*Source*.
________________

# Kahr PM9 barrel problem



## mikeb (Dec 10, 2009)

Hey guys new to this forum and new to kahr. Anyway got a new PM9 the other day and just broke it down and cleaned it really good last night. Upon the reassembly look-over noticed the cut-out hole in the slide at the end of barrel looked off. Of course with gun empty I looked straight at the front of the gun. At the end of the barrel where it just barely sticks out of slide there is a 1/8th inch crescent shaped gap between slide and the top of the barrel. It covers the upper half above the barrel. The bottom half of the barrel sits very tight against the slide,could not even stick a hair in between the slide and barrel. I looked at my glocks and the barrel fits uniformly inside the slide cut-out. 
Looks as if when the hole was cut in the slide for the barrel it was cut to high and had to cut more out of the bottom to make the barrel fit in straight. That is why the bottom of the barrel fits so tight against the slide. Has anyone else noticed this? Have not shot it yet because I am not sure if I should bring it back and exchange it for another? Any ideas? Would appreciate the help. Thanks.


----------



## recoilguy (Apr 30, 2009)

It is the same on my Kahr and most other guns the best explaination I have found is here

http://www.czforumsite.info/index.php?topic=27616.0

It is from the CZ forum but it is the same issue and the same explaination.

RCG


----------



## sliponby (Nov 16, 2009)

Ditto on my PM9. Wierd, because I just noticed it earlier today and I log on and here's this post describing the same problem. I thought about contacting Kahr but I've got ~600 rounds thru it without any accuracy issues. The barrel on the CZ site with the gap at 12 o'clock looks like the barrel on my PM9. Glad to know it's a non-issue.:smt1099


----------

________________

*Brief 1*. In the PM9 barrel thread, how wide is the crescent-shaped gap between the slide and the top of the barrel?
*Brief 2*. From the PM9 barrel thread, reproduce the passage between "## mikeb (Dec" and "the slide cut-out.", inclusive.

*Record set*.
________________

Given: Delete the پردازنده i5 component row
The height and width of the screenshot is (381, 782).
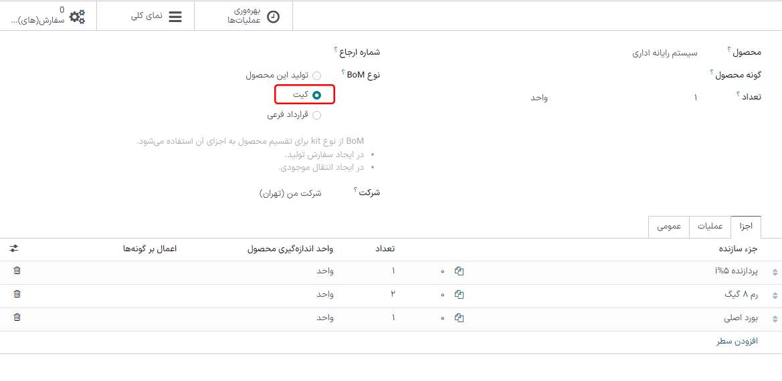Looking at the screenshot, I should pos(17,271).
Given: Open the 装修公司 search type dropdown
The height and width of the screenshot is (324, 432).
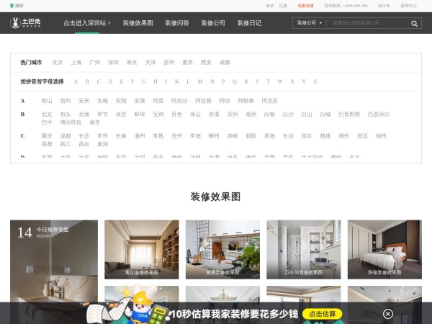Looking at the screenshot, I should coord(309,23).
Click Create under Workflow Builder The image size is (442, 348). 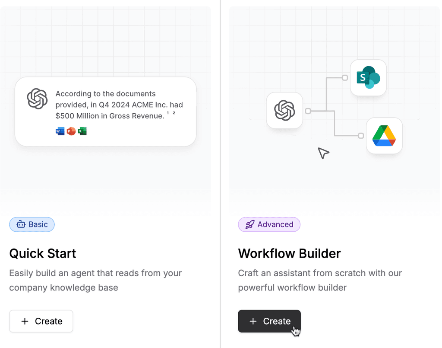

________________

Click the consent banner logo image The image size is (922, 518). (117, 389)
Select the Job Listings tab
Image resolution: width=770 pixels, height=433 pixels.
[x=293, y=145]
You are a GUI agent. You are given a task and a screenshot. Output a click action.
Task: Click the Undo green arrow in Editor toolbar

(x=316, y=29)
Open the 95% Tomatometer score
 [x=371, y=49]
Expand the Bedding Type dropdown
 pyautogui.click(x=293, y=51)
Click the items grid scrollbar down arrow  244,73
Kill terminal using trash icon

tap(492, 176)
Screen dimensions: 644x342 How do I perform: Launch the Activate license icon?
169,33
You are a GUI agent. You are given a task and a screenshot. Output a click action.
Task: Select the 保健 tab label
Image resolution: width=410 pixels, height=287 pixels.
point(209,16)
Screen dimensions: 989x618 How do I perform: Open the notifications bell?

________________

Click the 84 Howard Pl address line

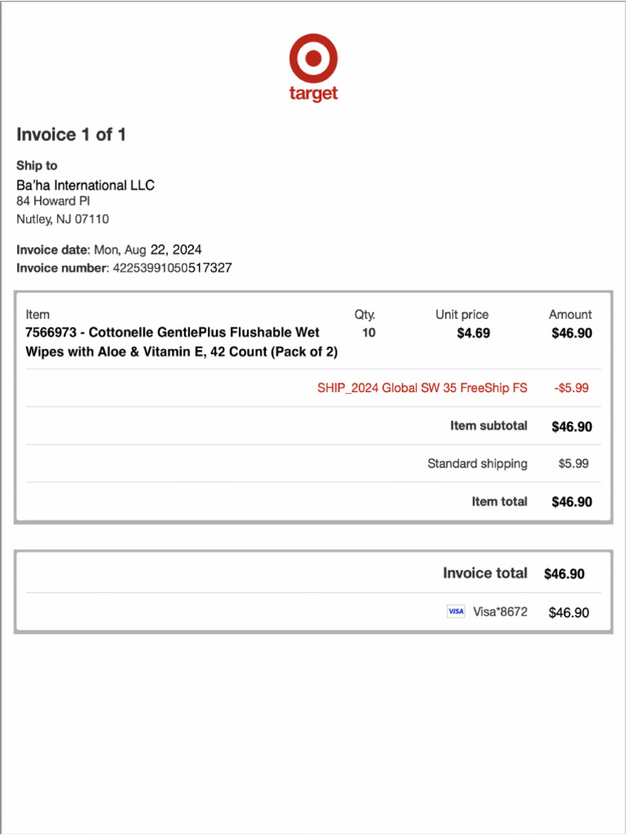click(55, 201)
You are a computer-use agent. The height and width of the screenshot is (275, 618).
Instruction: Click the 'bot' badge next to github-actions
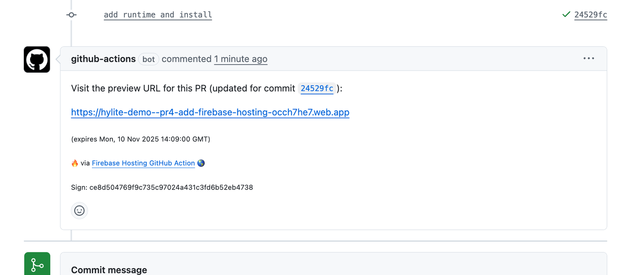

________________

*Correct output 1*. 1/8th inch

*Correct output 2*.
## mikeb (Dec 10, 2009)

Hey guys new to this forum and new to kahr. Anyway got a new PM9 the other day and just broke it down and cleaned it really good last night. Upon the reassembly look-over noticed the cut-out hole in the slide at the end of barrel looked off. Of course with gun empty I looked straight at the front of the gun. At the end of the barrel where it just barely sticks out of slide there is a 1/8th inch crescent shaped gap between slide and the top of the barrel. It covers the upper half above the barrel. The bottom half of the barrel sits very tight against the slide,could not even stick a hair in between the slide and barrel. I looked at my glocks and the barrel fits uniformly inside the slide cut-out.